WHAT YOU NEED TO DO: Recast the lines of the entries as a Markdown table with a "Row" column for the row number and a "Text" column for the line, starting with the line containing "Essen & Getränke (47, 313)" and going on through the line containing "vrijwilliger (99, 941)", leaving out blank lines.

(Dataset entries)
◇ ◇ ◇ ◇
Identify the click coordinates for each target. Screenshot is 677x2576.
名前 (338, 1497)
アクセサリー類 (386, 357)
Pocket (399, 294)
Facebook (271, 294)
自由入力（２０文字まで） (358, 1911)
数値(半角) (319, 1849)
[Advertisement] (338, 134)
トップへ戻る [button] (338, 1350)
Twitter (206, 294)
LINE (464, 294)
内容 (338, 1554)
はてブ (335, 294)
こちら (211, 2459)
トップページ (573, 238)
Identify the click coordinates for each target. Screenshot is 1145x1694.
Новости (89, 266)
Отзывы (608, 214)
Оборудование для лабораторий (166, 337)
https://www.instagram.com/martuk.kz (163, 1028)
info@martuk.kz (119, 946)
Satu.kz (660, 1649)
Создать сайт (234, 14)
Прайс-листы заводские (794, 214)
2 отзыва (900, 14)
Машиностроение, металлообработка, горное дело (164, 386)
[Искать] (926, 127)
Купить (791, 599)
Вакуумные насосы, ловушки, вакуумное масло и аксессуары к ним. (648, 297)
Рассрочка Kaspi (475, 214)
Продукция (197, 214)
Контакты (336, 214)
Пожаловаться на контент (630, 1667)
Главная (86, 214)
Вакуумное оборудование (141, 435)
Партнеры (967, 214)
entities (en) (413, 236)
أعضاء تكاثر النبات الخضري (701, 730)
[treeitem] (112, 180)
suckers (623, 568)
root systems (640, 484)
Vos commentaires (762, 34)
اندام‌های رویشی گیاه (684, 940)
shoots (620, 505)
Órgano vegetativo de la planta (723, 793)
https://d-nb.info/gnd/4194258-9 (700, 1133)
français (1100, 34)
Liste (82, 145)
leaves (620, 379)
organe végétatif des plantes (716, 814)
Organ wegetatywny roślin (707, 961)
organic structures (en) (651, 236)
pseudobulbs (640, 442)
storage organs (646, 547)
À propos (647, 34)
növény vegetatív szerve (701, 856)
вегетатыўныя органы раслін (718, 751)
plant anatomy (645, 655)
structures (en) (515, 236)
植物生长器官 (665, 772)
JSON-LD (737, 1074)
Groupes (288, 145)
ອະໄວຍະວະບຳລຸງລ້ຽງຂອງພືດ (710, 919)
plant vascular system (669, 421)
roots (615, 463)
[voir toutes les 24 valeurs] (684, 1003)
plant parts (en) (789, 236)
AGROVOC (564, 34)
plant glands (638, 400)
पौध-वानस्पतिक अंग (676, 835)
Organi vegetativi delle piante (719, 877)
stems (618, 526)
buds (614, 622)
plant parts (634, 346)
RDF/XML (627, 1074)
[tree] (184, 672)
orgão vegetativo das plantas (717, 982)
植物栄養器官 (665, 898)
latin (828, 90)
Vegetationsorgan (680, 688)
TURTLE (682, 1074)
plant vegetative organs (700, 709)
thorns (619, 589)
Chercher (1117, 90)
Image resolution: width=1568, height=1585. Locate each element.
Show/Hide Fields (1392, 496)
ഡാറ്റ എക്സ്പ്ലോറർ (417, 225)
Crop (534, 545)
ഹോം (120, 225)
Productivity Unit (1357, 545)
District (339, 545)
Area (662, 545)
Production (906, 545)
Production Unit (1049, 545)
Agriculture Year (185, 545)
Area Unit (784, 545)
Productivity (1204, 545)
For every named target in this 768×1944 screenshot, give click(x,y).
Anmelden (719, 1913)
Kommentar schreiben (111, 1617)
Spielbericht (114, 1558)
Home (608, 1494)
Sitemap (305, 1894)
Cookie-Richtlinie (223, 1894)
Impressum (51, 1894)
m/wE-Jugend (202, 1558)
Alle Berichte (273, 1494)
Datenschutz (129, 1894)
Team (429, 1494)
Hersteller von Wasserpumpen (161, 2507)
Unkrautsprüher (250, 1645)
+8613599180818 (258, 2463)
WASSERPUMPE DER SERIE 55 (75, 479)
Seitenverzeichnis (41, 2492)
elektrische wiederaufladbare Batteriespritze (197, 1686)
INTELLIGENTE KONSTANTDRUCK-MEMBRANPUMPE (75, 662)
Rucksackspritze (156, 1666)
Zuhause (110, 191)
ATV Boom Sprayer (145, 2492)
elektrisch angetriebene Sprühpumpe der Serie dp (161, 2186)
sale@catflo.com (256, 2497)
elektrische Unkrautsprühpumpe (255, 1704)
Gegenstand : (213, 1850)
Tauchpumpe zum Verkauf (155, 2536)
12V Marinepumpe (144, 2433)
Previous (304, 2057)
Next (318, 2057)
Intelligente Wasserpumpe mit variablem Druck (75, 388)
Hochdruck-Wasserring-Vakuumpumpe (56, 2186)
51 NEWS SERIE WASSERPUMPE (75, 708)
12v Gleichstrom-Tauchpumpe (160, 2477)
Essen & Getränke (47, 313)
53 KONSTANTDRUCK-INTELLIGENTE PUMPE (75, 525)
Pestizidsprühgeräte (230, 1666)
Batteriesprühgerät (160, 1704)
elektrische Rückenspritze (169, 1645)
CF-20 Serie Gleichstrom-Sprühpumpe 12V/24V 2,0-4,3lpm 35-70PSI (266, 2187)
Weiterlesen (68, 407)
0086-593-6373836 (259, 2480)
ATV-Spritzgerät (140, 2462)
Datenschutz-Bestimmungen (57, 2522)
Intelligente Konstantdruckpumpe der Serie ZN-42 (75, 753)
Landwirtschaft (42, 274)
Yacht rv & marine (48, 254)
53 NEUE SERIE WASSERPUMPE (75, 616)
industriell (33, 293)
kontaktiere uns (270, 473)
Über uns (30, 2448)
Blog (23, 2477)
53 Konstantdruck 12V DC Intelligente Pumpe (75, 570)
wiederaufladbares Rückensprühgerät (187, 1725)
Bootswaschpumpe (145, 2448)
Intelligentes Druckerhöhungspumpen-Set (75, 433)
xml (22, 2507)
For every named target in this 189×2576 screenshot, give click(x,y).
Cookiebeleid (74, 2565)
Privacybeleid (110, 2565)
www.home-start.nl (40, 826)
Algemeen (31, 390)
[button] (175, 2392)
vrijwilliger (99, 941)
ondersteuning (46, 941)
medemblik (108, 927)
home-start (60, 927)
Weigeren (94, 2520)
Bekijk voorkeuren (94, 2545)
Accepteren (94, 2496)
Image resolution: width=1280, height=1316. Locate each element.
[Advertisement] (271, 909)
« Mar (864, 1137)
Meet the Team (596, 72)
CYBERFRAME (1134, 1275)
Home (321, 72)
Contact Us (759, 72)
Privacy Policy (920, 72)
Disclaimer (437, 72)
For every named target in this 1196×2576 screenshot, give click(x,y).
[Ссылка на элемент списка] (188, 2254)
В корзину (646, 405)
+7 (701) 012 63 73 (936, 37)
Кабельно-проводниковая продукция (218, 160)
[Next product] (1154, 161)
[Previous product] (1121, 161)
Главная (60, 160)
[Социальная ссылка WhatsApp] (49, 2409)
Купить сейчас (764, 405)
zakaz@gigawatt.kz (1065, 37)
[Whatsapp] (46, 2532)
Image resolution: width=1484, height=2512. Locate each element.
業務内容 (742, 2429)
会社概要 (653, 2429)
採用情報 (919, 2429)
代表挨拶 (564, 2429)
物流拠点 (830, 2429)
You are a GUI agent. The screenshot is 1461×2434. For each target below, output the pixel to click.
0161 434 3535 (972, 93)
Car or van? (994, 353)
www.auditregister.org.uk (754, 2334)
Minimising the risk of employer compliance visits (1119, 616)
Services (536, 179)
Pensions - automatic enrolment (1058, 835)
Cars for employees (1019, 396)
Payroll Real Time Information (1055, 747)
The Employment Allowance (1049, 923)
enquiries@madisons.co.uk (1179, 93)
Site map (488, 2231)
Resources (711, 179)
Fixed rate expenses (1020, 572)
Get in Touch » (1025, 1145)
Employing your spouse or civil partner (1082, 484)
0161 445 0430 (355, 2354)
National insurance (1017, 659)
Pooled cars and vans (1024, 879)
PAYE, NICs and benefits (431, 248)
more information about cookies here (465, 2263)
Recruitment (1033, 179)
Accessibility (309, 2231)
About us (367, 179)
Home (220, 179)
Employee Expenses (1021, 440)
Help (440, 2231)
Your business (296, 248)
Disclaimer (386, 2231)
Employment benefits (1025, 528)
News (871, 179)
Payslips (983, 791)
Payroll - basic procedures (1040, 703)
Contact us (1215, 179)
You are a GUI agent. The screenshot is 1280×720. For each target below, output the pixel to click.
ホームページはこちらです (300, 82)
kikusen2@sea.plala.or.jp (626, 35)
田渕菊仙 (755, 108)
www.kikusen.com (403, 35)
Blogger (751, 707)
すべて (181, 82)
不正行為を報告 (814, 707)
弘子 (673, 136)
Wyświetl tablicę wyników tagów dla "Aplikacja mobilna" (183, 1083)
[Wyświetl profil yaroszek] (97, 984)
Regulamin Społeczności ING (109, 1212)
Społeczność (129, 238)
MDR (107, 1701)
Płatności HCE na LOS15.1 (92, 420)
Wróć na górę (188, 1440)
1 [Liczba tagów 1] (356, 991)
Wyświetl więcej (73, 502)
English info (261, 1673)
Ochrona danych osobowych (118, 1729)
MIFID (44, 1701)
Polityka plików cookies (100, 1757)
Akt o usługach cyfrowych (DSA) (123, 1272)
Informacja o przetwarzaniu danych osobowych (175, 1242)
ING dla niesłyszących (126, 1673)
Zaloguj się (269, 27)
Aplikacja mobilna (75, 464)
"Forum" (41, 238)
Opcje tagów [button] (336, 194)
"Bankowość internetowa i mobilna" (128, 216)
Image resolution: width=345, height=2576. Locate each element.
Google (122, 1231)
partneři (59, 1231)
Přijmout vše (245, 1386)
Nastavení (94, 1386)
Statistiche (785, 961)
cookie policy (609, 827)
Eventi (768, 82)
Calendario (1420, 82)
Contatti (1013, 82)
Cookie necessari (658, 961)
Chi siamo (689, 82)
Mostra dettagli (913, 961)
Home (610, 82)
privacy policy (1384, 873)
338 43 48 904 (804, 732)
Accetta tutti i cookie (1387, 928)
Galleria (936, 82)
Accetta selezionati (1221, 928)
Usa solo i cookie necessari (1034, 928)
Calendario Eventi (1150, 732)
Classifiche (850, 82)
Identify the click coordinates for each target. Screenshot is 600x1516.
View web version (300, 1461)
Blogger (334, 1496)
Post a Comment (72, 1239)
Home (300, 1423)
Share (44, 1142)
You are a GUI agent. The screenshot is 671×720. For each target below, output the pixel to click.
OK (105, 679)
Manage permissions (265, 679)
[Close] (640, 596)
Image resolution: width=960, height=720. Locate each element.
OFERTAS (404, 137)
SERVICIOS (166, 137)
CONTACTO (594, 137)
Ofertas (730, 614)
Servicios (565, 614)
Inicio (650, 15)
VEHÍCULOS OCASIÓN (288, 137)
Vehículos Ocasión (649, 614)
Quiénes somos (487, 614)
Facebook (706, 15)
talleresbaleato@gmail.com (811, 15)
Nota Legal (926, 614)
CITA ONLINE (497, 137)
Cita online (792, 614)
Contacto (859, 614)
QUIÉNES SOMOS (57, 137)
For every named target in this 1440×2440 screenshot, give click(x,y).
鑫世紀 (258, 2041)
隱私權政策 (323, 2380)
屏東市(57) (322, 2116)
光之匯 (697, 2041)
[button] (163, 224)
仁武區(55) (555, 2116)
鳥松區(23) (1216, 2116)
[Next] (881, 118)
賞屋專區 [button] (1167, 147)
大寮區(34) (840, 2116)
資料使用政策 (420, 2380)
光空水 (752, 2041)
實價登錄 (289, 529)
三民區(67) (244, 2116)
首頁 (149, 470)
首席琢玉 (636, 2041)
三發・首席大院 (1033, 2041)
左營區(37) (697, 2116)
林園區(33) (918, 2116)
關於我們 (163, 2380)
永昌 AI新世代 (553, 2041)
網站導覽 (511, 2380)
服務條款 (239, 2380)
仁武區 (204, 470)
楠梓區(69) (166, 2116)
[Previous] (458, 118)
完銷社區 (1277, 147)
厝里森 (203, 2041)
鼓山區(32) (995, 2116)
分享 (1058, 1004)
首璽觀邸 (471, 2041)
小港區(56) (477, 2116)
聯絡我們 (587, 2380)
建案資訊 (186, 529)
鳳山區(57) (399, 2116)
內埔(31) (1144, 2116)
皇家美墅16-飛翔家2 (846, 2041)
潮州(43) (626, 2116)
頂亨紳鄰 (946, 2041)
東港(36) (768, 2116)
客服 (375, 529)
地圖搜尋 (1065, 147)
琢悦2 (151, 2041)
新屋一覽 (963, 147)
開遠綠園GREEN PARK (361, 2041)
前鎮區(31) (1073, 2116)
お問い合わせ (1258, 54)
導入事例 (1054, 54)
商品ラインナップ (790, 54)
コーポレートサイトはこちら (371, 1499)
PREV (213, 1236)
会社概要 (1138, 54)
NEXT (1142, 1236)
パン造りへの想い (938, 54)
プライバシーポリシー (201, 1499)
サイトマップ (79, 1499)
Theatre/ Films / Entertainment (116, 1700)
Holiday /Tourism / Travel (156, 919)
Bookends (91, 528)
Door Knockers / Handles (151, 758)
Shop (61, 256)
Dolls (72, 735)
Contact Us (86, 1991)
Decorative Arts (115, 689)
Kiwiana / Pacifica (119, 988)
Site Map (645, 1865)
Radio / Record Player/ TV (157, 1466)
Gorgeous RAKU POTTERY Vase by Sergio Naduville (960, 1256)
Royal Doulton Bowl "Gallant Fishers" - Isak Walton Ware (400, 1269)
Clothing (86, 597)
◇ ◇ ◇ ◇
SOLUTION TO THIS PROBLEM:
| Row | Text |
|---|---|
| 1 | Essen & Getränke (47, 313) |
| 2 | 53 KONSTANTDRUCK-INTELLIGENTE PUMPE (75, 525) |
| 3 | Pestizidsprühgeräte (230, 1666) |
| 4 | Batteriesprühgerät (160, 1704) |
| 5 | elektrische Rückenspritze (169, 1645) |
| 6 | CF-20 Serie Gleichstrom-Sprühpumpe 12V/24V 2,0-4,3lpm 35-70PSI (266, 2187) |
| 7 | Weiterlesen (68, 407) |
| 8 | 0086-593-6373836 (259, 2480) |
| 9 | ATV-Spritzgerät (140, 2462) |
| 10 | Datenschutz-Bestimmungen (57, 2522) |
| 11 | Intelligente Konstantdruckpumpe der Serie ZN-42 (75, 753) |
| 12 | Landwirtschaft (42, 274) |
| 13 | Yacht rv & marine (48, 254) |
| 14 | 53 NEUE SERIE WASSERPUMPE (75, 616) |
| 15 | industriell (33, 293) |
| 16 | kontaktiere uns (270, 473) |
| 17 | Über uns (30, 2448) |
| 18 | Blog (23, 2477) |
| 19 | 53 Konstantdruck 12V DC Intelligente Pumpe (75, 570) |
| 20 | wiederaufladbares Rückensprühgerät (187, 1725) |
| 21 | Bootswaschpumpe (145, 2448) |
| 22 | Intelligentes Druckerhöhungspumpen-Set (75, 433) |
| 23 | xml (22, 2507) |
| 24 | For every named target in this 189×2576 screenshot, give click(x,y). |
| 25 | Cookiebeleid (74, 2565) |
| 26 | Privacybeleid (110, 2565) |
| 27 | www.home-start.nl (40, 826) |
| 28 | Algemeen (31, 390) |
| 29 | [button] (175, 2392) |
| 30 | vrijwilliger (99, 941) |